Records from a data collection:
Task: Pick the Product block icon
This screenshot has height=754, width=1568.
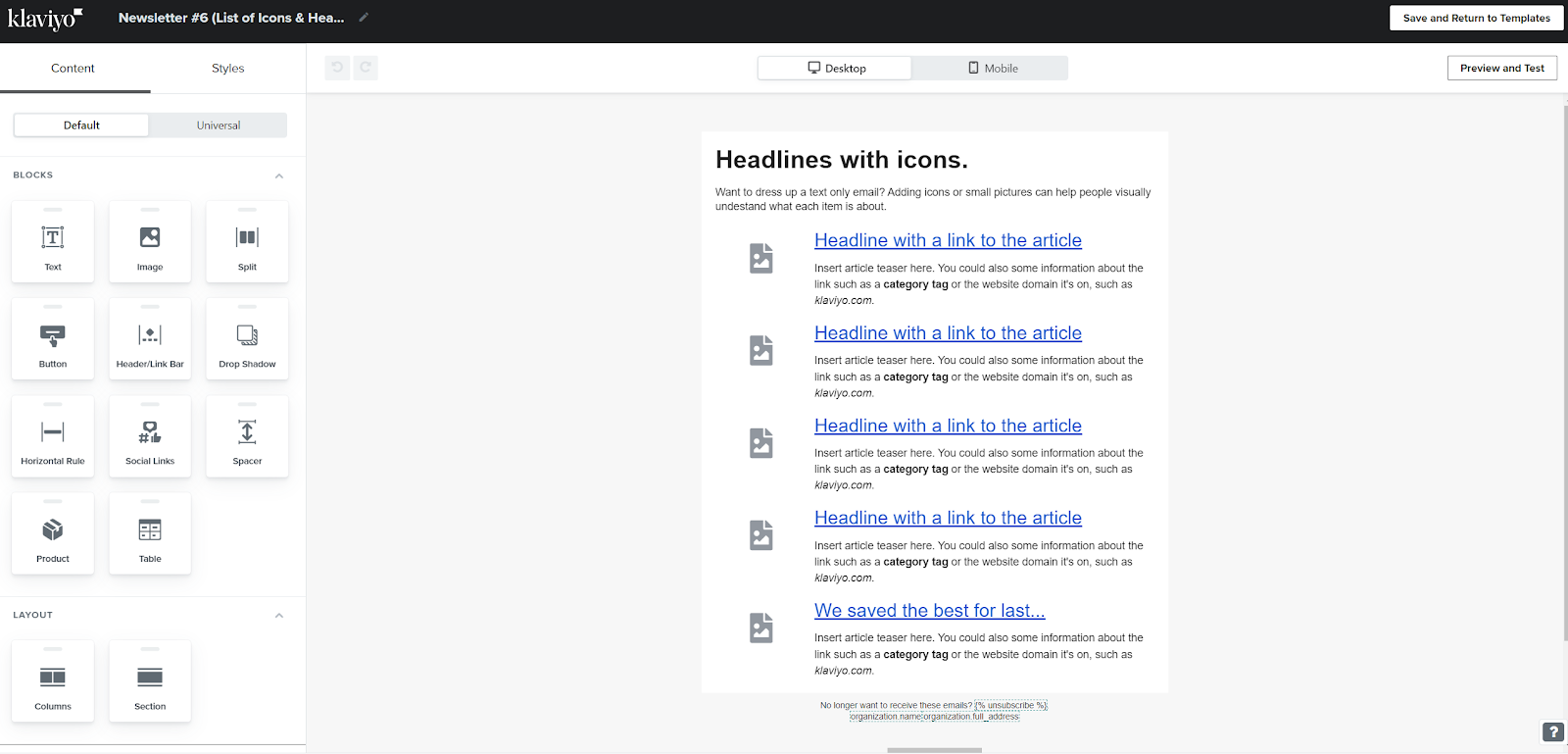Action: [x=53, y=530]
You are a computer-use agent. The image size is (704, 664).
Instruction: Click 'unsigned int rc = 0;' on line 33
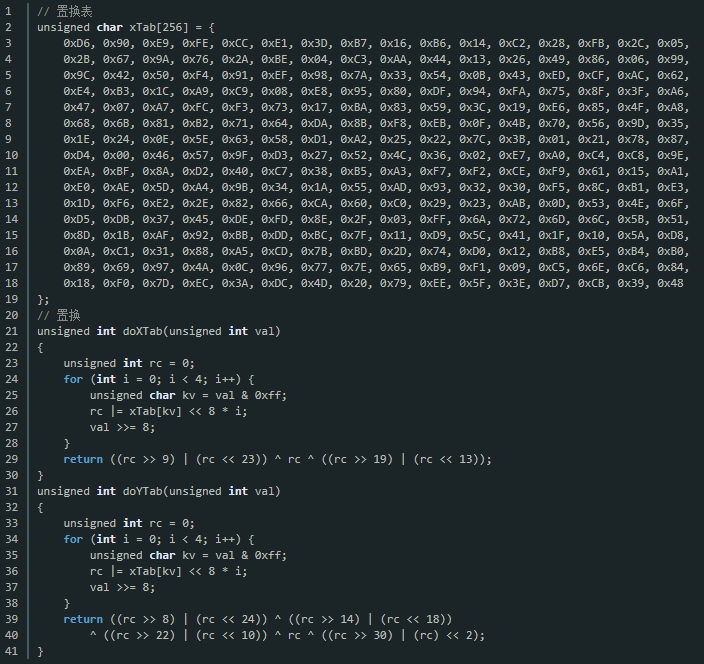click(129, 523)
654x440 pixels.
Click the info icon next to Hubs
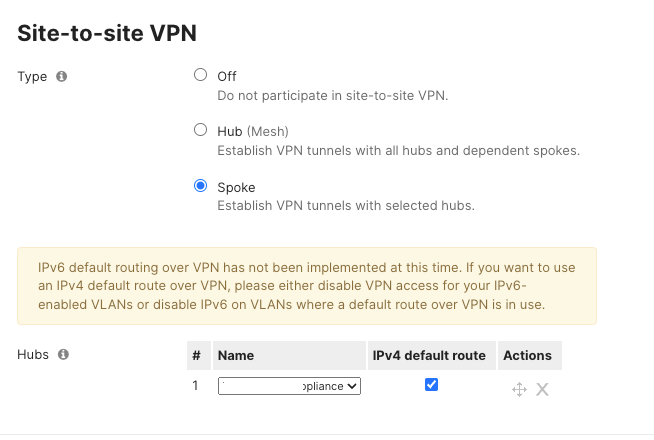click(x=63, y=355)
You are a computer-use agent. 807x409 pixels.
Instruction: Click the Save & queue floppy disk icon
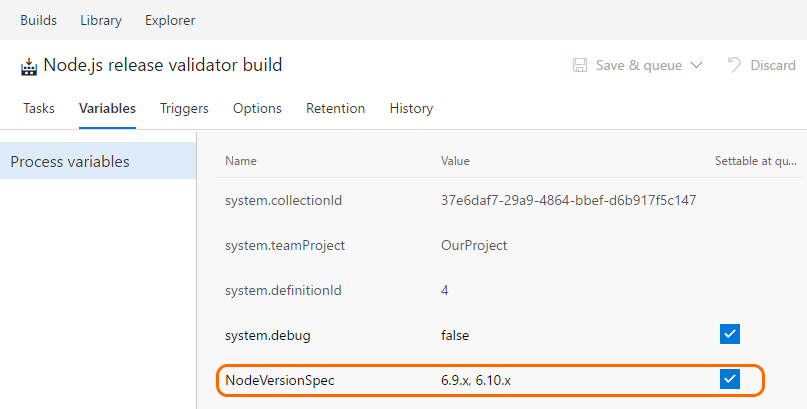point(580,65)
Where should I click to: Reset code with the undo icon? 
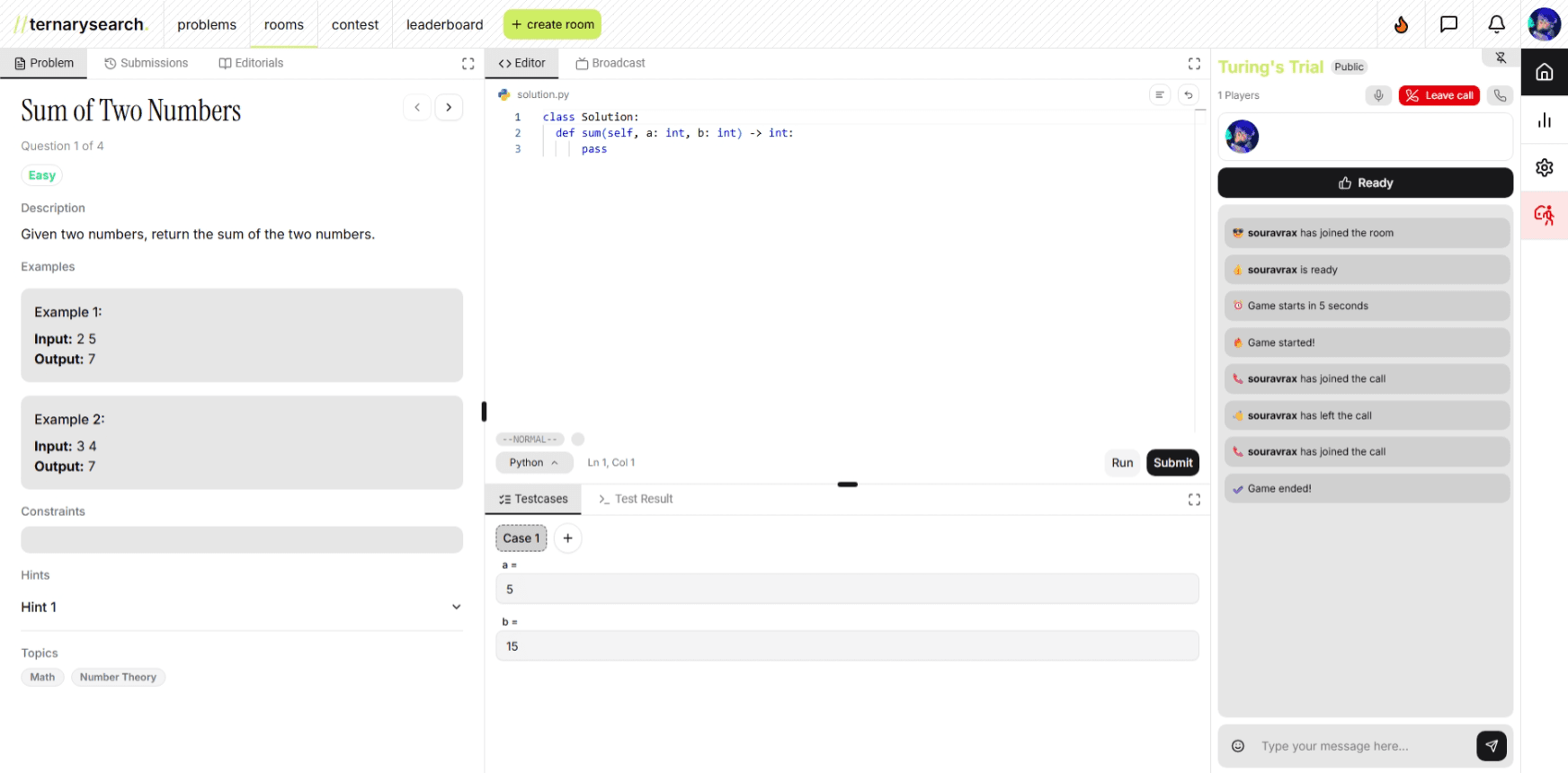(x=1189, y=94)
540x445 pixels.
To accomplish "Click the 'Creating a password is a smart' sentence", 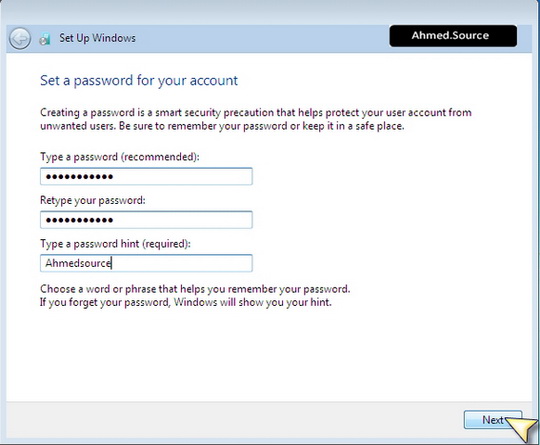I will point(256,113).
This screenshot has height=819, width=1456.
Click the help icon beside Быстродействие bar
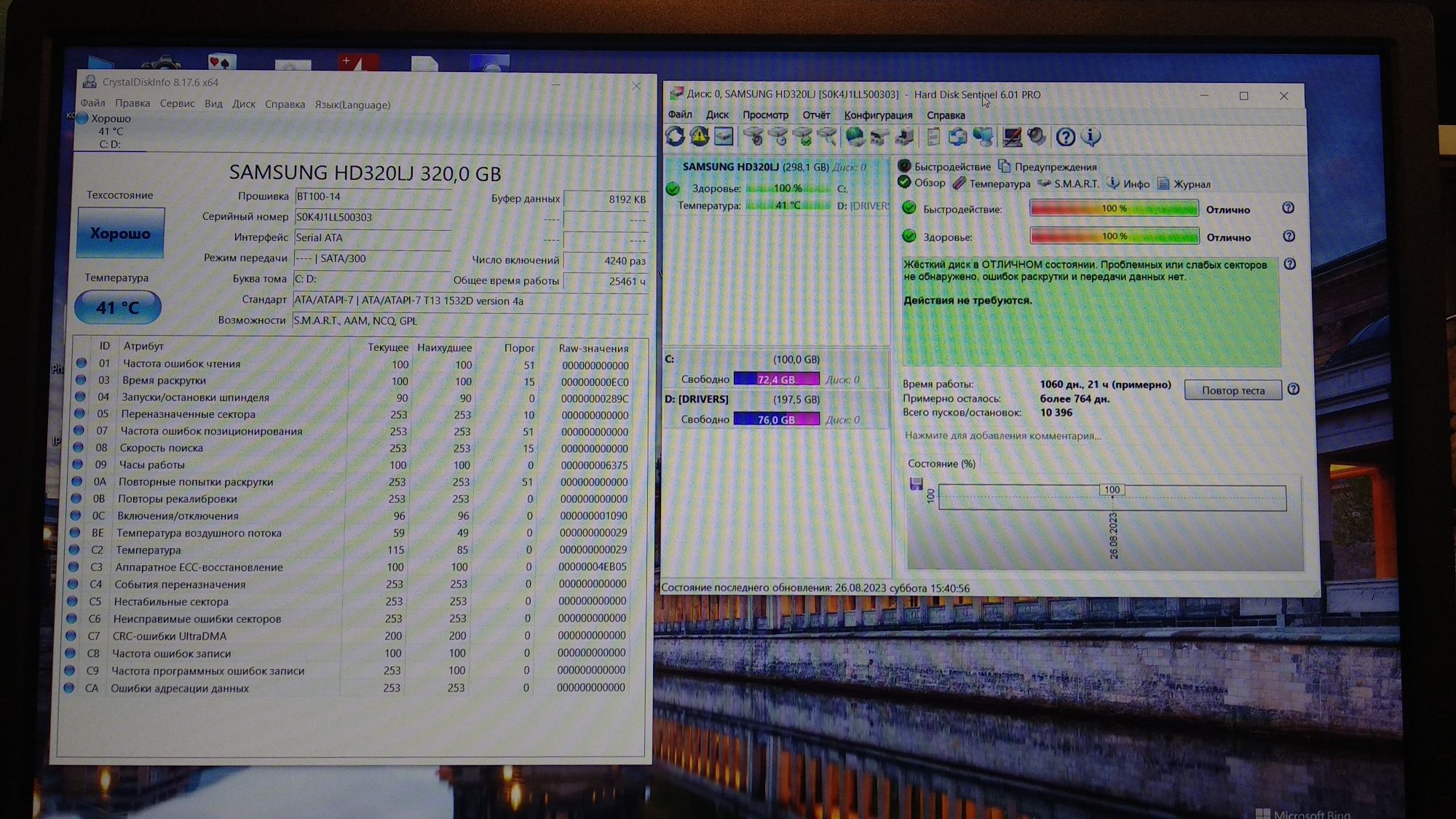coord(1288,208)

**Task description**
Return every line from the records above that holds the word "computer".

**Solution to the exercise**
You are a computer-use agent. The image size is (704, 664).
You are a computer-use agent. 807x409 pixels.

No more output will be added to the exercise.